I doubt that the advantages mentioned are the primary benefits of reading. In fact, I dam sure that reading builds "crucial skills in building relationships." I think it atrophies that ability (which is not necessarily a bad thing).

There is also the claim that "many recommend taking occasional notes to deepen engagement with the text," not for the sake of extracting knowledge, of course, but to make reading more, like, say: cooking or knitting. I ask myself, if this "analysis" is true, why not cut out reading altogether and go for cooking and knitting right away. But I am unfair—the "or is not an exclusive or that is meant to exclude any of these activities, but rather an inclusive one that enjoins us to do all of them, as long as we don't try to do them all at the same time, as that would not be "linear" and "continuous" enough, leading to an "ever-faster pace of life."

Enough said!

Wednesday, September 17, 2014

DeLillo on Writing and Thinking

Delillo said in an interview
Writing is a concentrated form of thinking . I don’t know what I think about certain subjects, even today, until I sit down and try to write about them. Maybe I wanted to find more rigorous ways of thinking. We are talking about the earliest writing I did and about the power of language to counteract the wallow of late adolescence, to define things, to define muddled experience in economical ways: Let’s not forget that writing is convenient. It requires the simplest tools … A young writer sees that with words and sentences … He can place himself more clearly in the world. Words on a page, that’s all it takes to help him separate himself from the forces around him … He learns to think about … things, to ride his own sentences into new perceptions.[1]

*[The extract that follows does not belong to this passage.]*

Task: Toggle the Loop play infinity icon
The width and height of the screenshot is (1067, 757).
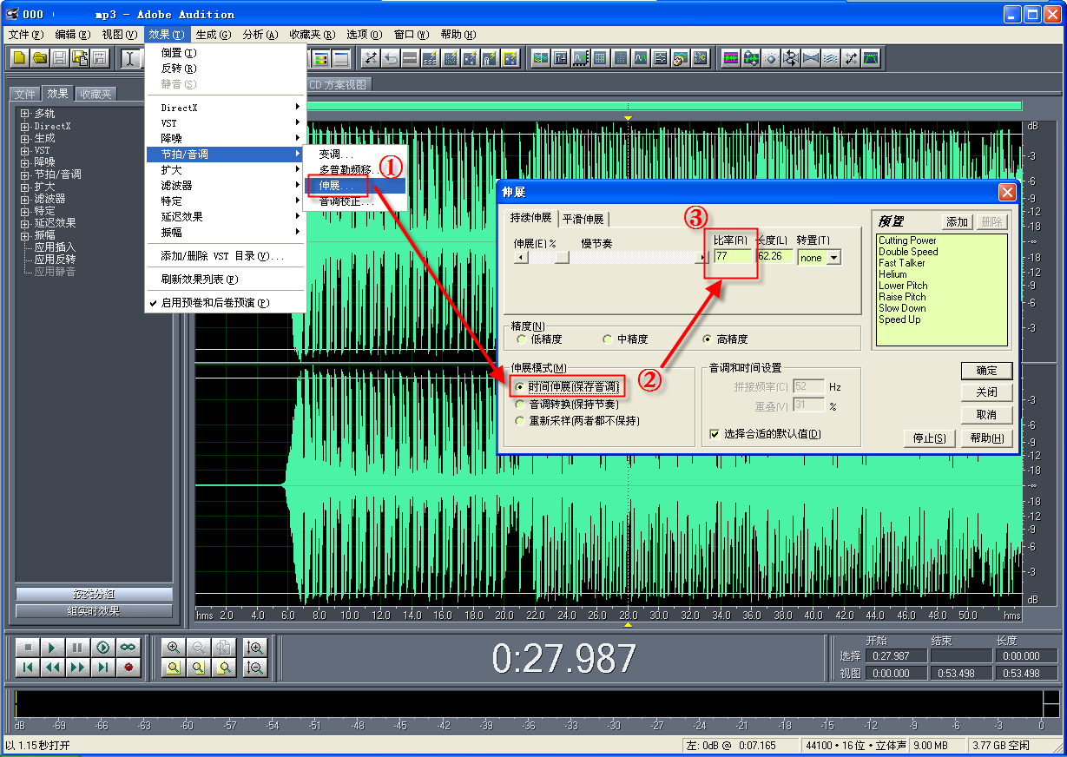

I tend to agree. It's true not just for "a young writer." Nor is it true just for fiction.

1. The Paris Review, The Art of Fiction No. 135

Monday, September 8, 2014

Typewriter Muzac

Muzac or elevator music fulfills a function. This function is—at least as far as I am concerned—to annoy people. Apparently, the Times has discovered a new twist on this. It pipes typewriter sounds into the newsroom.
“Typewriters disappeared from newsrooms in the late 1980s. There will be very few people there who remember the noise of massed bands of typewriters in the newsroom,” he said. “They will have to find out whether a crescendo of noise will make reporters work better or faster.”
There have been for a while applications that reproduce typewriter sounds as you type. I find that annoying. I believe that I would find the trype writer muzac even more annoying.

Loosely related to note-taking, I know!

Scribbleton, Again

I said I would most likely not take another look at Scribbleton, and I have not. But, as one reader of this blog reported, the ridiculous restriction of three links has been removed. There are many "reviews" of this alpha version on the net. Most of them are just summaries of the developer's description of the program.
This review is the best I have seen, though it is far from clear whether its author has actually used the application extensively. Nor is it clear whether Scribbleton allows other ways of creating a new page than that of pressing a button in the sidebar. The post says: "A left sidebar lists (clickable) the pages in the wiki and provides a button to create new pages."

No further comment!

Saturday, September 6, 2014

Folia

Folia is supposed to blow "the socks off of the linear word processors we’ve all been stuck using. It’s inspired by years of work observing how we communicate, learn, and record ideas (and of course our experience with iAnnotate)."

It's supposed to be more than "just a word processor with web-like links" because "connections in Folia are more powerful than the links we use on the web. Links on the web are just hollow connections between two pages, they provide limited information about why the link exists or which specific parts of a linked document are relevant. Frankly, I think it’s this limitation of HTML-style links that has prevented linking from becoming a more ubiquitous part of creating, writing, etc."

I was excited, I downloaded the application, and I opened it ... only to be greeted by a screen with "username" and "password" fields. It turns out that "in order to use Folia and view folias shared with you, you will need to be registered. ... The app is offered free of charge for a limited time but subscription pricing will take effect in future versions." This is revealed in the Frequently Asked Questions page.

I did not register and deleted the application. Someone else might not mind the proprietary format and lack of control over their own data as much as I do. Though I am intrigued by their claims about linking, I am not going to waste any more time on this application.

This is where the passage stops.